All you need to clean squid is a sharp eye and an even sharper knife. And, of course, an apron.
It’s a face only a mother could love. And, to the uninitiated, cleaning and prepping a whole squid for cooking can seem like a daunting (not to mention messy) task. But it’s really not as hard as all that, and the end result is tender, juicy and moreish flesh for your chill-salt squid or salad – quite unlike the rubbery squid you buy pre-prepared or frozen. So let’s get to it: put away your favourite white shirt, roll up your sleeves good and high, and jump in.
Calamari, the Italian term for squid, is used interchangeably with squid, but in Australia the term also sometimes refers to two of the four main species found around the country. The other two species are loligo and Gould’s. The former, also sold as Hawkesbury squid, is a long, thin, winged squid with mottled pink-purple skin. It is found in NSW estuary waters. Gould’s squid is also known as arrow, torpedo and seined squid and is light brown-pink in colour with a purple-blue stripe running down its length. It’s a little longer than loligo squid but significantly heavier and makes its home along the southern coastline of the country, from Brisbane right through to Geraldton in Western Australia.
At the market, look for firm squid with bright eyes. They should have a certain slipperiness about them but shouldn’t be slimy. Once cleaned, the hood can be sliced widthways into rings, lengthways into strips, or scored and cut into a crosshatch pattern, as we’ve done here, and the tentacles can also be used. Squid can be pan-fried, deep-fried or blanched in salted water. Braising it whole with red wine and peas works a treat, as does stuffing it and serving it on a bed of lentils. Similar to octopus, cook squid either quickly on high heat, or slow and low lest it become tough. Finely sliced, it can be served raw. Choose smaller squid for fast cooking and larger specimens for braising, as they can often be rather tough.

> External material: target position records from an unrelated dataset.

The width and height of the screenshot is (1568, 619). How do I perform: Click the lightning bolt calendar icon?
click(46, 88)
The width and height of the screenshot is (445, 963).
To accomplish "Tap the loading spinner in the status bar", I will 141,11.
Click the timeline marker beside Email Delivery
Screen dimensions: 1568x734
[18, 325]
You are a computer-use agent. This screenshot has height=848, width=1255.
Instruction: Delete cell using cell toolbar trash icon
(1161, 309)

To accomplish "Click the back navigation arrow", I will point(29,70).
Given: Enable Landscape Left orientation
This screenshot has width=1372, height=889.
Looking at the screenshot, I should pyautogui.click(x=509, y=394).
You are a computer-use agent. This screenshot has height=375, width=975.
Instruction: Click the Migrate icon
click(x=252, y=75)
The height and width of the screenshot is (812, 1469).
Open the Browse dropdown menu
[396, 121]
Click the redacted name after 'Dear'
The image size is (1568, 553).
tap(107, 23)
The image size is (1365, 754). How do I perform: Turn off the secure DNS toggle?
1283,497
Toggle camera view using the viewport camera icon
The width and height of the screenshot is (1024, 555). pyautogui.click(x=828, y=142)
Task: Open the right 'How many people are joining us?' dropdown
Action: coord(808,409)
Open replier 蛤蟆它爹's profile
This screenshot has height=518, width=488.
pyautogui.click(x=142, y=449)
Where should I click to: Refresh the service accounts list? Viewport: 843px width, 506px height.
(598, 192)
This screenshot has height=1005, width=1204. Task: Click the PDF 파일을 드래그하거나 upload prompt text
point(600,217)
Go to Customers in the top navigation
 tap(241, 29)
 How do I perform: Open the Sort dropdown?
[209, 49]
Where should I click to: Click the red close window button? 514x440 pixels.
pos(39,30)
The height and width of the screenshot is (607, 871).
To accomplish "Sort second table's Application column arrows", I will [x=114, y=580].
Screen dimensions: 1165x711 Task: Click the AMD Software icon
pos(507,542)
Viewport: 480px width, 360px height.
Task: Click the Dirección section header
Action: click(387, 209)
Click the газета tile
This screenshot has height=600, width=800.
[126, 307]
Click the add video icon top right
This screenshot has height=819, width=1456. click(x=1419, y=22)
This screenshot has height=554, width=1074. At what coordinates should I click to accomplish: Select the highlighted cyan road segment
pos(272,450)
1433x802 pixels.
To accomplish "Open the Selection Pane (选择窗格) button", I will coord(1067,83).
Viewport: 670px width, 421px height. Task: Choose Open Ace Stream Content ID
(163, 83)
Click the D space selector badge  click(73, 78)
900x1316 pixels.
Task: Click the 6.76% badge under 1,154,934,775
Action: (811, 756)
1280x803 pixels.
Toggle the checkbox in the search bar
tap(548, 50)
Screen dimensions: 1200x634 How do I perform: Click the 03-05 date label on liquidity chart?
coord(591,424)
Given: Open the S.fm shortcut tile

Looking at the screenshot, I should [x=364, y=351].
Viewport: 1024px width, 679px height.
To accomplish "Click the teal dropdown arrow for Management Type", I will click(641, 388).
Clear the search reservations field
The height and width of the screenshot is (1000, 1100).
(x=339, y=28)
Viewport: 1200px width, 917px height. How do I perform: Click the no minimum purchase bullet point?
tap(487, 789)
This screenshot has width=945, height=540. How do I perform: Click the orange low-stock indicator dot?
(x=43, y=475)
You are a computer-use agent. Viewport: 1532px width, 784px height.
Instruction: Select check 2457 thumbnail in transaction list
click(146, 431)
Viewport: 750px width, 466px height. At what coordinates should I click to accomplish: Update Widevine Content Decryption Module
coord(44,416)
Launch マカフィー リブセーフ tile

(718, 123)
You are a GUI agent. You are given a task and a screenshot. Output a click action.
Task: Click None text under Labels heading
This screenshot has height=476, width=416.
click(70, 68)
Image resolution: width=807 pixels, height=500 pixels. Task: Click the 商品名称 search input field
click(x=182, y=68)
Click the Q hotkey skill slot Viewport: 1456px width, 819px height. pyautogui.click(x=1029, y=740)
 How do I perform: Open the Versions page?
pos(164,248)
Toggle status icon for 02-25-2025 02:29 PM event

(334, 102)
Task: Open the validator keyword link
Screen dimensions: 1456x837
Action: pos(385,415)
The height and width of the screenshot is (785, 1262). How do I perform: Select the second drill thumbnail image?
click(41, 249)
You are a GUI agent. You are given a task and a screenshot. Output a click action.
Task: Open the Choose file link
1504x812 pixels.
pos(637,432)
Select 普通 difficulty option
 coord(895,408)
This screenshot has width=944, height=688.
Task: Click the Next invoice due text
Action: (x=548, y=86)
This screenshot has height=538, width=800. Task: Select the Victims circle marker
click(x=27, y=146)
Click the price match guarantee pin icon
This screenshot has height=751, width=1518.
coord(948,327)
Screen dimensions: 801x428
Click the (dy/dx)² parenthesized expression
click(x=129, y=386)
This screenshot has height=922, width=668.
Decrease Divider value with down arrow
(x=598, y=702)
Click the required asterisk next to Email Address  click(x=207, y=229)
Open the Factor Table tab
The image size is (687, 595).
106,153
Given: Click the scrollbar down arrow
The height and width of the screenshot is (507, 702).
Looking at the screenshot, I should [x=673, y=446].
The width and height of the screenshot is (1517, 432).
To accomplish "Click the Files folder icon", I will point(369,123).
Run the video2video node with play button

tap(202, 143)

Octopus and cuttlefish, also members of the cephalopod family, can be prepared in much the same way as squid, although octopus needs to be blanched before you can remove the skin. Cuttlefish also have a larger, spongier backbone, which can be a little more difficult to remove compared to the quill of the squid.
The mouth of the squid is also referred to as the beak. It sits in the centre of the tentacles and must be removed before cooking. It simply pops out when pushed through from the other side. Some cooks discard the tentacles and wings of the squid, too, but their flavour matches the meat from the tube and, besides, they look great.
Cleaning squid, you’ll come across the sac holding its ink, which can be used to colour pasta or risotto. It can burst easily, so remove it carefully and in one piece. Then you can throw it into the pot for cooking and enjoy the wonderful sight of black washing over the mix when it bursts.